** PAGE TEXT follows **

- Location in Jo Daviess County
- Jo Daviess County's location in Illinois
- Coordinates: 42°28′39″N 90°27′00″W﻿ / ﻿42.47750°N 90.45000°W
- Country: United States
- State: Illinois
- County: Jo Daviess
- Established: November 2, 1852

Government
- • Supervisor: James D. Purdy

Area
- • Total: 13.81 sq mi (35.8 km^{2})
- • Land: 13.81 sq mi (35.8 km^{2})
- • Water: 0 sq mi (0 km^{2}) 0%
- Elevation: 876 ft (267 m)

Population (2020)
- • Total: 398
- • Density: 28.8/sq mi (11.1/km^{2})
- Time zone: UTC-6 (CST)
- • Summer (DST): UTC-5 (CDT)
- ZIP codes: 61025, 61036
- FIPS code: 17-085-78084

= Vinegar Hill Township, Jo Daviess County, Illinois =

Vinegar Hill Township is one of 23 townships in Jo Daviess County, Illinois, United States. As of the 2020 census, its population was 398 and it contained 151 housing units. Its name changed from Mann Township on September 18, 1857.

==Geography==
According to the 2021 census gazetteer files, Vinegar Hill Township has a total area of 13.81 sqmi, all land.

===Major highways===
- Illinois Route 84

==Demographics==
As of the 2020 census there were 398 people, 118 households, and 103 families residing in the township. The population density was 28.83 PD/sqmi. There were 151 housing units at an average density of 10.94 /sqmi. The racial makeup of the township was 96.73% White, 0.50% African American, 0.25% Native American, 0.50% Asian, 0.00% Pacific Islander, 2.01% from other races, and 0.00% from two or more races. Hispanic or Latino people of any race were 2.76% of the population.

** End of PAGE TEXT **
** PROVIDED MATERIAL follows **

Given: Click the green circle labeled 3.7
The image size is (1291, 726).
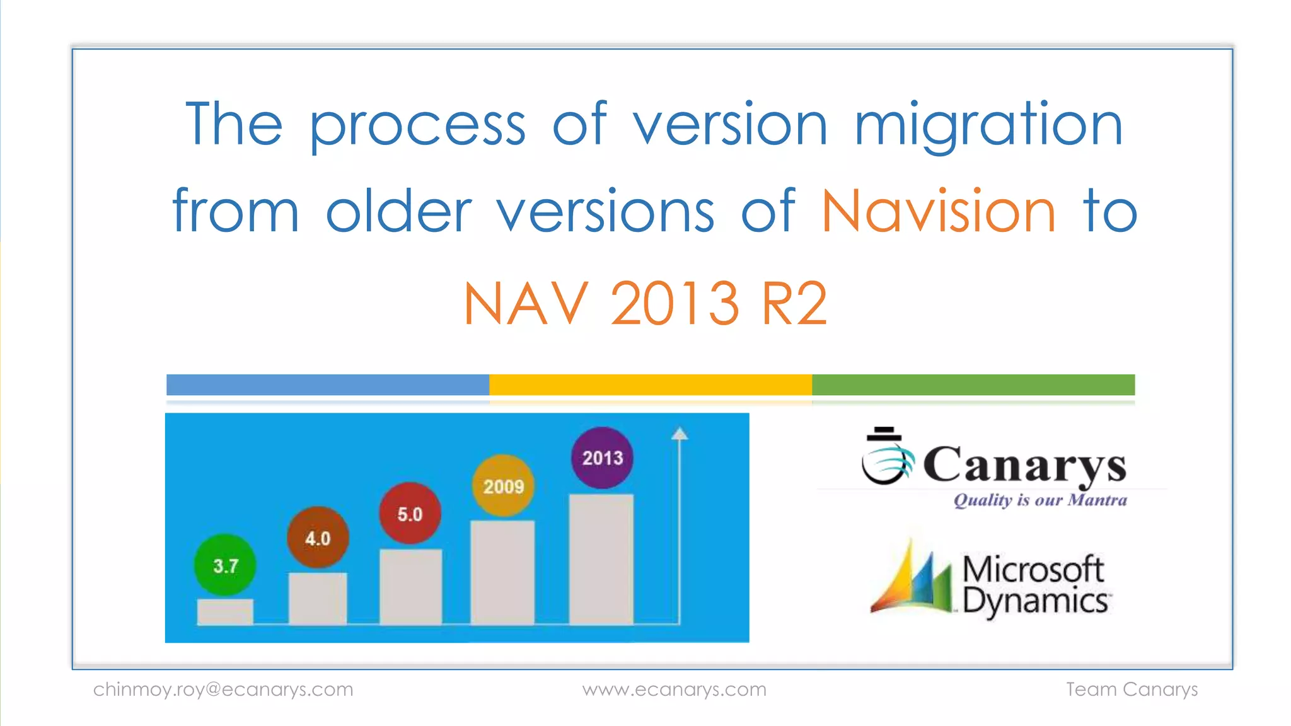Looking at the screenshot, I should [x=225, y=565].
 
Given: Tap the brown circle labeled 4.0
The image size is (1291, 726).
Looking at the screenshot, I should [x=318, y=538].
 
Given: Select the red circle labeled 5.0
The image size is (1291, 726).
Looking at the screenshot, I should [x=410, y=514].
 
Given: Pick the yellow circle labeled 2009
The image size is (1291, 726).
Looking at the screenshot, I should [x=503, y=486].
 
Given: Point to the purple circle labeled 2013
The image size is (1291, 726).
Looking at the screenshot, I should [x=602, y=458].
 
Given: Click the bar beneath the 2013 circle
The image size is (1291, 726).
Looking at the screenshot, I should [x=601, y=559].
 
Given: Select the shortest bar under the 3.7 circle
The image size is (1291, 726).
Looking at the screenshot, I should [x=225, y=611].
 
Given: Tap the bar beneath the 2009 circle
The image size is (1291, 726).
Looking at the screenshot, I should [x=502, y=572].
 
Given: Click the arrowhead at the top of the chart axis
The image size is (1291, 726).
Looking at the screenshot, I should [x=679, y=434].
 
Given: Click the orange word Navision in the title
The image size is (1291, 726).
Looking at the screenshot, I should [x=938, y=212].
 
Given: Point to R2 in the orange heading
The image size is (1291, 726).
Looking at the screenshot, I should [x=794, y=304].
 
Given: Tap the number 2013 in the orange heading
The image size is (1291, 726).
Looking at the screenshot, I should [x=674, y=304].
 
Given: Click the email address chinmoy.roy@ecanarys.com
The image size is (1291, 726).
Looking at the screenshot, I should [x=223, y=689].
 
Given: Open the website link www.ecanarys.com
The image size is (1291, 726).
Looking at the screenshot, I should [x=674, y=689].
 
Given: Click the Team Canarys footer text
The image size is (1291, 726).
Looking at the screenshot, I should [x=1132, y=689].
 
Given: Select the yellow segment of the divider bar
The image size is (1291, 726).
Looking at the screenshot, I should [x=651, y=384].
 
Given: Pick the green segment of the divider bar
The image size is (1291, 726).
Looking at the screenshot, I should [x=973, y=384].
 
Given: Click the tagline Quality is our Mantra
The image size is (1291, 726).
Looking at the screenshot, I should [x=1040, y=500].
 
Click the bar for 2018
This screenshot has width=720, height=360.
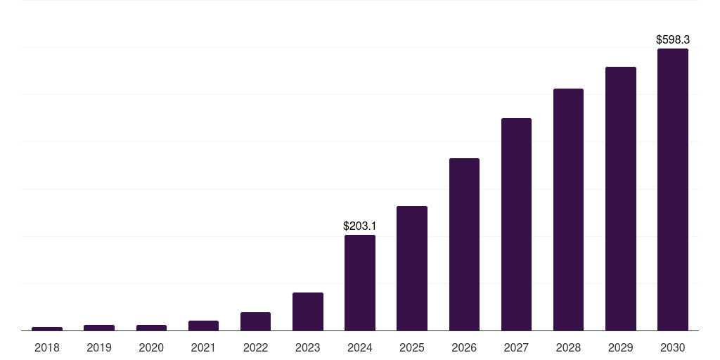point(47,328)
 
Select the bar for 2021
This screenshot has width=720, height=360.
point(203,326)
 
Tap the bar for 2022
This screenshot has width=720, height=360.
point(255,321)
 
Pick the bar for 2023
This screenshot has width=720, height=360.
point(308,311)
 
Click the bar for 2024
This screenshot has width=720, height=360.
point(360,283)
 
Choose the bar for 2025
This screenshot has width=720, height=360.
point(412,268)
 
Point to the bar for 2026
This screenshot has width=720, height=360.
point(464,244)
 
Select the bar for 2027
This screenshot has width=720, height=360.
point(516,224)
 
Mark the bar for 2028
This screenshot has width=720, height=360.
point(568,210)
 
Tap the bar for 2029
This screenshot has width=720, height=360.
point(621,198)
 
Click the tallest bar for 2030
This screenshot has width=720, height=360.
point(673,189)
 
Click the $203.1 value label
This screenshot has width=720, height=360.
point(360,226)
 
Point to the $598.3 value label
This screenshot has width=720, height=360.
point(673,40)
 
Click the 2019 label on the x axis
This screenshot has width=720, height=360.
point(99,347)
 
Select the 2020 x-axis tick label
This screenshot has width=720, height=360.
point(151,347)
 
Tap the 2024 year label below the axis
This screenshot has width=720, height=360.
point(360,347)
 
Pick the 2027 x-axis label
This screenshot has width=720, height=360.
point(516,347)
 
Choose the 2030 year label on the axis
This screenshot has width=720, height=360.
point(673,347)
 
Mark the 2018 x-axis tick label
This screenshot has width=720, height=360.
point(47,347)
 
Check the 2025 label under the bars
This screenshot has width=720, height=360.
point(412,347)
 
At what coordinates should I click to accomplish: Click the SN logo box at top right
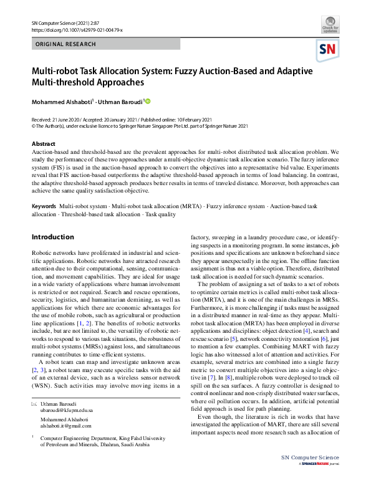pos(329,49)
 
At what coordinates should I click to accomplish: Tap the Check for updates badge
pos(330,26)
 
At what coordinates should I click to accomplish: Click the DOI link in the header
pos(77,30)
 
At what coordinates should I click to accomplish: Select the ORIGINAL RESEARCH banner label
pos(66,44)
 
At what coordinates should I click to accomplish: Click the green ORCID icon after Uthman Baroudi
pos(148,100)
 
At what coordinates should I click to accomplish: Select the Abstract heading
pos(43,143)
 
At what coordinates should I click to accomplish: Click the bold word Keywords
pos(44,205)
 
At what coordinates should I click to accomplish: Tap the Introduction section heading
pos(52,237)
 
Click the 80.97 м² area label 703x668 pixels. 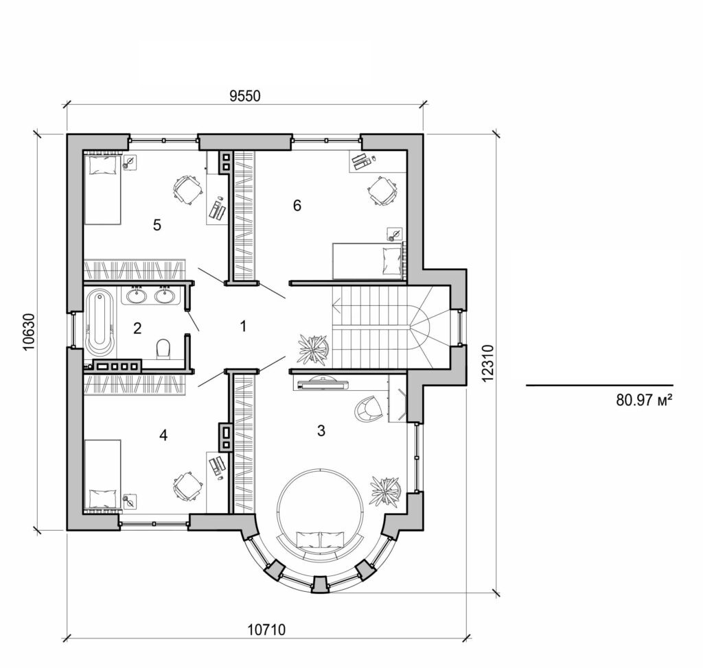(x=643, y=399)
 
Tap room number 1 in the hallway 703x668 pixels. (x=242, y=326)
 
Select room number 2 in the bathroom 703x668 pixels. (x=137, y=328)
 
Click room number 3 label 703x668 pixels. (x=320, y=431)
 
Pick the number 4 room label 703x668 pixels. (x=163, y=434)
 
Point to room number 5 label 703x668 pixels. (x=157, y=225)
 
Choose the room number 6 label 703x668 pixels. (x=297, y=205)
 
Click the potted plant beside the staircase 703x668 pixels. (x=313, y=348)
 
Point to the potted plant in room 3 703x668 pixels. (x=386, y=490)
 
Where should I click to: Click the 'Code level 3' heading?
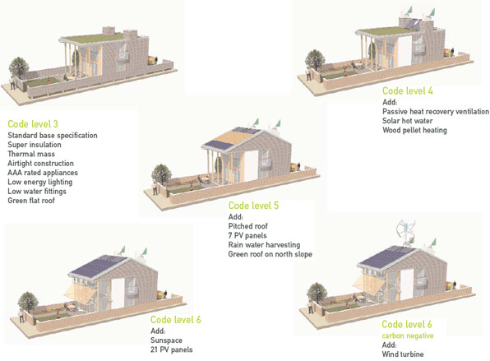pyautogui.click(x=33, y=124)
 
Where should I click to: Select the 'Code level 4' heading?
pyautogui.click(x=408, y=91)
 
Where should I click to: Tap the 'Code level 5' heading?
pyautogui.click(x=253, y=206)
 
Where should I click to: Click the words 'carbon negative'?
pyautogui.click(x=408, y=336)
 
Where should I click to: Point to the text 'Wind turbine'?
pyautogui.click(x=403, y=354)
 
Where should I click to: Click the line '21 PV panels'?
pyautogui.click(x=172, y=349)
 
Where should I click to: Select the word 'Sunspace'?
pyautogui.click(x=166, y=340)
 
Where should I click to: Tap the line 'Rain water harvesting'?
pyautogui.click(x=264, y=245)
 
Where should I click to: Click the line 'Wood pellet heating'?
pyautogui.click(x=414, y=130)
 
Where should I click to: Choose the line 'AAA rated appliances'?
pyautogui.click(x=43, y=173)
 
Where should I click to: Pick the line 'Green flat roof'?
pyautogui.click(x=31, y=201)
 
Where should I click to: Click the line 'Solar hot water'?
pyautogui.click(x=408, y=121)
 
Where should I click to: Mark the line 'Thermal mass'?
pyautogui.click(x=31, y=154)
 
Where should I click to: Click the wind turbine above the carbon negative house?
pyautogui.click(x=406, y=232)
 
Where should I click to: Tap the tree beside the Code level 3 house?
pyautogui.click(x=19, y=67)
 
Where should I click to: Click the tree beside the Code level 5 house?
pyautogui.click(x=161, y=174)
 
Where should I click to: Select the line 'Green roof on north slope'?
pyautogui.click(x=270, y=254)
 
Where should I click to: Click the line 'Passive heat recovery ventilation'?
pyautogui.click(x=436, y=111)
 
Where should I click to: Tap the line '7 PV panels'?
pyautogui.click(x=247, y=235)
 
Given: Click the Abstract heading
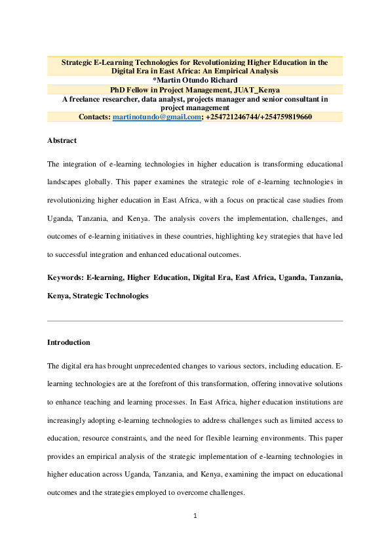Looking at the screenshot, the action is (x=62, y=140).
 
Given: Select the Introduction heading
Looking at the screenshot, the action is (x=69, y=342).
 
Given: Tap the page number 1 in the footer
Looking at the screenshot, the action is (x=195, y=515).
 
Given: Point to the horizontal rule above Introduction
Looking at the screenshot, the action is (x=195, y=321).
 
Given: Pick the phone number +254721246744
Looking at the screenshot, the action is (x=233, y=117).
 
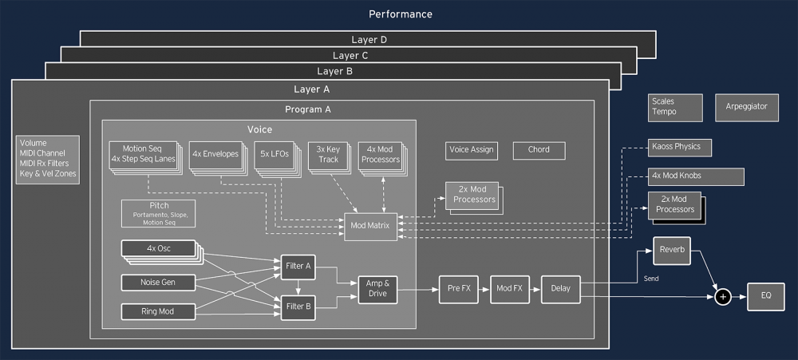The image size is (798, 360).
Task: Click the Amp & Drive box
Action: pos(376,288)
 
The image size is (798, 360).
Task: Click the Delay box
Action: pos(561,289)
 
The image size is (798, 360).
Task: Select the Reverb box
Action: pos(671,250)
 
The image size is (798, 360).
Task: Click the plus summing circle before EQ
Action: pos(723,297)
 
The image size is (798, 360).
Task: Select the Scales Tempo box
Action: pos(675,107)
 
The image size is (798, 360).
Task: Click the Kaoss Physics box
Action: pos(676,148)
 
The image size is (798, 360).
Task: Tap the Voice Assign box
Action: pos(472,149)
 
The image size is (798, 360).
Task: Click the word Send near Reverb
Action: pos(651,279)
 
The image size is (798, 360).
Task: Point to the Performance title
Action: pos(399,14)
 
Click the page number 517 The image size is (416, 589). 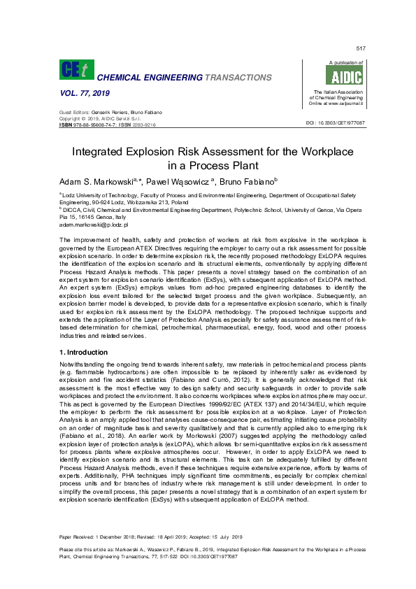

** End of PROVIDED MATERIAL **

WORK REQUIRED: Continue the article on Vinegar Hill Township from the point where it stops. The data is not required for this work.

OUTPUT FOR THIS TASK:
There were 118 households, out of which 41.50% had children under the age of 18 living with them, 87.29% were married couples living together, 0.00% had a female householder with no spouse present, and 12.71% were non-families. 5.90% of all households were made up of individuals, and 5.90% had someone living alone who was 65 years of age or older. The average household size was 2.92 and the average family size was 3.14.

The township's age distribution consisted of 17.4% under the age of 18, 4.4% from 18 to 24, 18.5% from 25 to 44, 46.2% from 45 to 64, and 13.4% who were 65 years of age or older. The median age was 45.6 years. For every 100 females, there were 120.5 males. For every 100 females age 18 and over, there were 120.2 males.

The median income for a household in the township was $88,611, and the median income for a family was $90,521. Males had a median income of $43,977 versus $40,938 for females. The per capita income for the township was $27,422. None of the population was below the poverty line.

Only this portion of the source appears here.